System of Justness
Rethinking a Conventional Approach to Behavior
“This is education, understood as a help to life; an education from birth, which feeds a peaceful revolution and unites all in a common aim, attracting them as to a single centre.”
- The Absorbent Mind, by Dr. Maria Montessori
What is the System of Justness?
One of Dr. Montessori’s revolutionary insights about children is the power of work to construct the personality. So what can we do to ensure that all children, including those having difficulty, have equitable access to work opportunities and show up as their whole self? How do we as adults engage in spiritual preparation, build strong relationships with all of our children, and understand how to reconnect them to work?
The System of Justness is a comprehensive framework for proactive and responsive support for the whole school through fidelity to the Montessori method, respectful relationships with children, and equitable support for children who need it most. Designed for public Montessori schools, the System of Justness gives structure to your school’s approach to serving all children. The system is fully realized by a team of people centralized around this work including the Dean of Students, Montessori Coach, Montessori Early Intervention Lead, Social Worker or others who are currently working with “key children” (children who are not getting the support they need). The visual below shows the main components of the System of Justness.
The PMAI framework for building resilient public Montessori schools
One School: The schools our children deserve are vibrant ecosystems in which every part supports the whole.
A Montessori education is an aid to life for all of its members, big and small. School leadership and coaches manifest the method through coordination of roles and responsibilities to serve the unlimited potential of each of its members.
Honest talk: Open, clear communication is an essential component of building a lasting community. As prepared adults in service to the prepared environment of the entire school we must live into the method, providing opportunities for observation, reflection and respectful conversation.
Strong Systems: Structures and routines for schools that hold children at the center are essential for developing resilient Montessori schools. Therefore, creating systems for navigating the three-part relationship between public school requirements, our Montessori method, and the needs of our community rests at the foundation.
Nautilus Approach implementation
The Nautilus Approach lies at the center of the framework offering support for the whole school through step-by-step guidance to reconnection through work through set phases during which the goal is to support the child in returning to their work. The Nautilus Approach replaces the traditional “discipline/behavior policy” that Montessori schools in the public sector often use in line with their school district or for lack of better alternatives. Like the Montessori method, it is a constructivist approach, focuses on the whole-human (ratherthan other discipline policies or systems that use a behaviorist approach), and aims to reconnect the child to their environment.
As part of a larger System of Justness, the Nautilus Approach presupposes strong Montessori implementation and a school-wide protocol for supporting children who are not thriving, such as Montessori Early Intervention. When that is in place, the Nautilus Approach, along with strong Montessori implementation will support 80-90% of students. This leaves the remaining students to be served by Montessori Early Intervention.

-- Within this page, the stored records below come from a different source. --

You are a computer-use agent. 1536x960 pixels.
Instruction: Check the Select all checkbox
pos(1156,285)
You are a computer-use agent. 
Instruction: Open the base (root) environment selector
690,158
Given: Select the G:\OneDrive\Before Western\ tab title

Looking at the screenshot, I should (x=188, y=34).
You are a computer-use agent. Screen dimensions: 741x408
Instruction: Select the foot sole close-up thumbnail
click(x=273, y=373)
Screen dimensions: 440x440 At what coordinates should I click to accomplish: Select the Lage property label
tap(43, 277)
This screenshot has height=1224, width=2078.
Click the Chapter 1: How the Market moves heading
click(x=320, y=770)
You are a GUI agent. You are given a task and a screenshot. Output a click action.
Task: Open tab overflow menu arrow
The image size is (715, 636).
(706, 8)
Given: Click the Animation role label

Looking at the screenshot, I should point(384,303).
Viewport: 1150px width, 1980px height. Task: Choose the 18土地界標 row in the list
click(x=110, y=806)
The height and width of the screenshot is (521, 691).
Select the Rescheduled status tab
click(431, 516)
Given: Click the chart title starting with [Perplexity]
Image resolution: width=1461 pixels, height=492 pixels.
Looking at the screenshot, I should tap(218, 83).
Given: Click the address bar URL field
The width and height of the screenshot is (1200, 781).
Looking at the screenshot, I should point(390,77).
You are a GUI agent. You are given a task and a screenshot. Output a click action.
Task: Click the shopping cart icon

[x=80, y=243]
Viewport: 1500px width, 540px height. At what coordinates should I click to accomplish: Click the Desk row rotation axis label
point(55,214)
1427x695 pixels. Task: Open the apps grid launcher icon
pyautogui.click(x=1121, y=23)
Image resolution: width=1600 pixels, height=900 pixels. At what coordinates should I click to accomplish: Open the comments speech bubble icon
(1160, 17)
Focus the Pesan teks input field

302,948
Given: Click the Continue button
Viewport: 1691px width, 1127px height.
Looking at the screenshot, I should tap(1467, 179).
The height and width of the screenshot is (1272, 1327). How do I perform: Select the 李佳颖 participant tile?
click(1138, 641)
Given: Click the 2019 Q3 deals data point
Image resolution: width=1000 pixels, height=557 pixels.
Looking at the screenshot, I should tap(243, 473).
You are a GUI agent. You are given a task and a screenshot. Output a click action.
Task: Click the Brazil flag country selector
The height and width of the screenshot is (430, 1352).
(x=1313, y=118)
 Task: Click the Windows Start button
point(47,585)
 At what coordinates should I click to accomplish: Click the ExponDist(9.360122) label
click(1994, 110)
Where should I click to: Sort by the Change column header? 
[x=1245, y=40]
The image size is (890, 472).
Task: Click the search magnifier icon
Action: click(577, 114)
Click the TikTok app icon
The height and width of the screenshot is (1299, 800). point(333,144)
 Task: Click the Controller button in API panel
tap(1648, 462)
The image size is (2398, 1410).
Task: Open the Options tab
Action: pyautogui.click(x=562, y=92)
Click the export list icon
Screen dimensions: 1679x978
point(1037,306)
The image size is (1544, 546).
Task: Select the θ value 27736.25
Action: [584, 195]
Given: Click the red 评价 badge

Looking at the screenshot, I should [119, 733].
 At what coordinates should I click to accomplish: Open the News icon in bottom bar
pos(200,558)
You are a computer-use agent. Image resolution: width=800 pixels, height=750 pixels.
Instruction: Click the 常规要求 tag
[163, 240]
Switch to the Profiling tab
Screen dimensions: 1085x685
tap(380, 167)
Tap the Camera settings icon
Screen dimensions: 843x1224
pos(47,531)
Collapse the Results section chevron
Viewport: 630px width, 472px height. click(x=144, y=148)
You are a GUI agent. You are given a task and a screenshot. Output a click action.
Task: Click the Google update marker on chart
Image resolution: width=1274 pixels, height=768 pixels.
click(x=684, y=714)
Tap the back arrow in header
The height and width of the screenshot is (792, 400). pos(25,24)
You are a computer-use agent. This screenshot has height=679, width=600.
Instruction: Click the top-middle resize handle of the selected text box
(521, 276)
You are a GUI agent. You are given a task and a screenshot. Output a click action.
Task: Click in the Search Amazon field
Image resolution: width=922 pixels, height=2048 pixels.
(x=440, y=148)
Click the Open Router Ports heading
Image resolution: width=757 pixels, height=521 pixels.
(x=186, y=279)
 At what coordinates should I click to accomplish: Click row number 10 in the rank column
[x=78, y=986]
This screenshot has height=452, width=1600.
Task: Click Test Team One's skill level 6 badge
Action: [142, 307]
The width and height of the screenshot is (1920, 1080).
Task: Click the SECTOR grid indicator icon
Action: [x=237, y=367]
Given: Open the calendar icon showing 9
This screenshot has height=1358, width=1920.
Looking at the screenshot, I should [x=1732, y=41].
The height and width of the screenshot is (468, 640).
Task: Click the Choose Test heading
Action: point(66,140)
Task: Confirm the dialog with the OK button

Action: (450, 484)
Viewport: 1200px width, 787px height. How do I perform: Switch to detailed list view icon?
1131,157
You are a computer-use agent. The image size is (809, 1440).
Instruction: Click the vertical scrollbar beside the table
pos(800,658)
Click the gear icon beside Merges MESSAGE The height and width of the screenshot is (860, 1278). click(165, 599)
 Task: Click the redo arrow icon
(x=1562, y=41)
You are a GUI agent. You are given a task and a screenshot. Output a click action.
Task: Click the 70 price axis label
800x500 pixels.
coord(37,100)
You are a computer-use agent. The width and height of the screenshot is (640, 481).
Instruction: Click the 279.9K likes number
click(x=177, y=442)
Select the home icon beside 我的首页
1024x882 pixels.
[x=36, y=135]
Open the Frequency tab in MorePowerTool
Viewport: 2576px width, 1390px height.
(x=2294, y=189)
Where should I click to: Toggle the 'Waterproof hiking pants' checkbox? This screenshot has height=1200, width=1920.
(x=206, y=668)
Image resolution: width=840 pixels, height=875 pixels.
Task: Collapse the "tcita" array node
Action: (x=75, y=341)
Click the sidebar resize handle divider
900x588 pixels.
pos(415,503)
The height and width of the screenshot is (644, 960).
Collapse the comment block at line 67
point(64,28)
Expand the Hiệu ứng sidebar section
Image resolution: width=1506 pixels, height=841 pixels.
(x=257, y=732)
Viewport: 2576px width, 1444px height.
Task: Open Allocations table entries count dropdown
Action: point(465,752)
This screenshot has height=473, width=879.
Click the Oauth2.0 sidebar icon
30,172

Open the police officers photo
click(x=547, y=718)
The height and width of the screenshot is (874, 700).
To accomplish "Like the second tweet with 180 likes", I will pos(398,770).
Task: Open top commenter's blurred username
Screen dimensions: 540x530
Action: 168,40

Montessori Early Intervention
Learners who have repeated difficulties in the classroom, or are not thriving, receive extra support through the Montessori Early Intervention process.
Montessori Early Intervention is an approach for offering early, Montessori-oriented support for children and families. It supports children who arrive at school unsure of how to engage in a Montessori learning environment or who over time struggle to move forward in their learning either academically, behaviorally, socially, or emotionally. This is the BASE, the lens through which to consider the main question “What’s going on with this child?” Which of those areas is creating the greatest challenge and what adjustments could be made to support them in that area.
The process begins with a Family Meeting and a shared Action Plan for home/school collaboration. If this does not resolve the situation the next step is a level team meeting where the child’s strengths, interests, and challenges are brought to the team of Montessori educators to brainstorm possible supports. The strongest of these ideas are put into a new Action Plan that is set in motion with a stated goal and designated way to collect data.
This is a Montessori version of Multi-Tiered System of Support (MTSS) as required in public schools, and allows teams to develop Action Plans aligned with the Montessori method that support children thriving in the classroom.